◆ **What to work on**
Write out all of the material below, line for line and word for word.

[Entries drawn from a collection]
-=-=-
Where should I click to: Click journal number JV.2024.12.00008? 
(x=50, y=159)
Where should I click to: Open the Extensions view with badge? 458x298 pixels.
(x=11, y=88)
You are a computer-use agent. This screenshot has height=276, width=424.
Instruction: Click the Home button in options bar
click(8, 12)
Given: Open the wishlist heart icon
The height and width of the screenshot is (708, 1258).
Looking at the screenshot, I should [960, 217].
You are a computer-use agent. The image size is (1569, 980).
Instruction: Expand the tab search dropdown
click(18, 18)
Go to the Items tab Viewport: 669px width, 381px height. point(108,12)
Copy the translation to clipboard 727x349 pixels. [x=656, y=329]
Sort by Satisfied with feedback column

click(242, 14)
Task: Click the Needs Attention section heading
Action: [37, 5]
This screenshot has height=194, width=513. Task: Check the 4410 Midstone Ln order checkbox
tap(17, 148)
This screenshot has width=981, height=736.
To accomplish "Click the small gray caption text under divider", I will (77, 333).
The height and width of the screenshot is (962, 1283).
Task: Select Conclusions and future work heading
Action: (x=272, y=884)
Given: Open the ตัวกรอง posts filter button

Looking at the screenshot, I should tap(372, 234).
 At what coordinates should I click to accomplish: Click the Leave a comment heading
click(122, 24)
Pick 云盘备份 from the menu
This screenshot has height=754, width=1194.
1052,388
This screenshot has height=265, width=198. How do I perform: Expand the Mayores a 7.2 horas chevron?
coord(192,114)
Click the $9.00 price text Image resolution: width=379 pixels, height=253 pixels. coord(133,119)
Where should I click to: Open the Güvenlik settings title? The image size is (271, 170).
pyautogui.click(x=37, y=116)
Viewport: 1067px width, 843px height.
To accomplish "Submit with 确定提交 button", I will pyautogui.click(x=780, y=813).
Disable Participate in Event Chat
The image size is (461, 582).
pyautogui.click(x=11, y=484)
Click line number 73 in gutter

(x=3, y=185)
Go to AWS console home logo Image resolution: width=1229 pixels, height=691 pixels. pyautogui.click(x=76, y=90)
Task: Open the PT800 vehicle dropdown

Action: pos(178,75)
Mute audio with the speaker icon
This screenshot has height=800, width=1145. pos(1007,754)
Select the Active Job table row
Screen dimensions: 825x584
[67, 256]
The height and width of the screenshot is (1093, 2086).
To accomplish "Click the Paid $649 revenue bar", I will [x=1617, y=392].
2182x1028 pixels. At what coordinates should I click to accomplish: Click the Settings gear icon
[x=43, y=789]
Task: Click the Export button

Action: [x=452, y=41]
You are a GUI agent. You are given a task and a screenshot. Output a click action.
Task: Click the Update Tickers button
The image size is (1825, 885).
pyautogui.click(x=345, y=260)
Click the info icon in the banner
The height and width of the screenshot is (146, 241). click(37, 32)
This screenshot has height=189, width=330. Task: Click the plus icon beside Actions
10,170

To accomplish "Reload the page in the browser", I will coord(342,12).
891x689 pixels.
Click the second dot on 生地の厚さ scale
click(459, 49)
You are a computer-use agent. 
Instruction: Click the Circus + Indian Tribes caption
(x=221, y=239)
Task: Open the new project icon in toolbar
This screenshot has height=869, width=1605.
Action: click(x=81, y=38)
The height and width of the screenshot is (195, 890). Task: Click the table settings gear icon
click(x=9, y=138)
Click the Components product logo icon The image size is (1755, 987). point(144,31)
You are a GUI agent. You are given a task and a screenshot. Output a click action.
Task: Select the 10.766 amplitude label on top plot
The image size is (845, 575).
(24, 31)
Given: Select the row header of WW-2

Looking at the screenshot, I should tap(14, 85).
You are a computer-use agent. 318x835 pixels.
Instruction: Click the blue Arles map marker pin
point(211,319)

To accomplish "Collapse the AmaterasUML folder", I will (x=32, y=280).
-=-=-
◆ **In response**
Where should I click to: Click journal number JV.2024.12.00008? 
(x=50, y=159)
Where should I click to: Open the Extensions view with badge? 458x298 pixels.
(x=11, y=88)
You are a computer-use agent. This screenshot has height=276, width=424.
Instruction: Click the Home button in options bar
click(8, 12)
Given: Open the wishlist heart icon
The height and width of the screenshot is (708, 1258).
Looking at the screenshot, I should [960, 217].
You are a computer-use agent. The image size is (1569, 980).
Instruction: Expand the tab search dropdown
click(18, 18)
Go to the Items tab Viewport: 669px width, 381px height. point(108,12)
Copy the translation to clipboard 727x349 pixels. [x=656, y=329]
Sort by Satisfied with feedback column

click(242, 14)
Task: Click the Needs Attention section heading
Action: [37, 5]
This screenshot has height=194, width=513. Task: Check the 4410 Midstone Ln order checkbox
tap(17, 148)
This screenshot has width=981, height=736.
To accomplish "Click the small gray caption text under divider", I will (77, 333).
The height and width of the screenshot is (962, 1283).
Task: Select Conclusions and future work heading
Action: (x=272, y=884)
Given: Open the ตัวกรอง posts filter button

Looking at the screenshot, I should tap(372, 234).
 At what coordinates should I click to accomplish: Click the Leave a comment heading
click(122, 24)
Pick 云盘备份 from the menu
This screenshot has height=754, width=1194.
1052,388
This screenshot has height=265, width=198. How do I perform: Expand the Mayores a 7.2 horas chevron?
coord(192,114)
Click the $9.00 price text Image resolution: width=379 pixels, height=253 pixels. coord(133,119)
Where should I click to: Open the Güvenlik settings title? The image size is (271, 170).
pyautogui.click(x=37, y=116)
Viewport: 1067px width, 843px height.
To accomplish "Submit with 确定提交 button", I will pyautogui.click(x=780, y=813).
Disable Participate in Event Chat
The image size is (461, 582).
pyautogui.click(x=11, y=484)
Click line number 73 in gutter

(x=3, y=185)
Go to AWS console home logo Image resolution: width=1229 pixels, height=691 pixels. pyautogui.click(x=76, y=90)
Task: Open the PT800 vehicle dropdown

Action: pos(178,75)
Mute audio with the speaker icon
This screenshot has height=800, width=1145. pos(1007,754)
Select the Active Job table row
Screen dimensions: 825x584
[67, 256]
The height and width of the screenshot is (1093, 2086).
To accomplish "Click the Paid $649 revenue bar", I will [x=1617, y=392].
2182x1028 pixels. At what coordinates should I click to accomplish: Click the Settings gear icon
[x=43, y=789]
Task: Click the Export button

Action: [x=452, y=41]
You are a GUI agent. You are given a task and a screenshot. Output a click action.
Task: Click the Update Tickers button
The image size is (1825, 885).
pyautogui.click(x=345, y=260)
Click the info icon in the banner
The height and width of the screenshot is (146, 241). click(37, 32)
This screenshot has height=189, width=330. Task: Click the plus icon beside Actions
10,170

To accomplish "Reload the page in the browser", I will coord(342,12).
891x689 pixels.
Click the second dot on 生地の厚さ scale
click(459, 49)
You are a computer-use agent. 
Instruction: Click the Circus + Indian Tribes caption
(x=221, y=239)
Task: Open the new project icon in toolbar
This screenshot has height=869, width=1605.
Action: click(x=81, y=38)
The height and width of the screenshot is (195, 890). Task: Click the table settings gear icon
click(x=9, y=138)
Click the Components product logo icon The image size is (1755, 987). point(144,31)
You are a GUI agent. You are given a task and a screenshot. Output a click action.
Task: Select the 10.766 amplitude label on top plot
The image size is (845, 575).
(24, 31)
Given: Select the row header of WW-2

Looking at the screenshot, I should tap(14, 85).
You are a computer-use agent. 318x835 pixels.
Instruction: Click the blue Arles map marker pin
point(211,319)

To accomplish "Collapse the AmaterasUML folder", I will (x=32, y=280).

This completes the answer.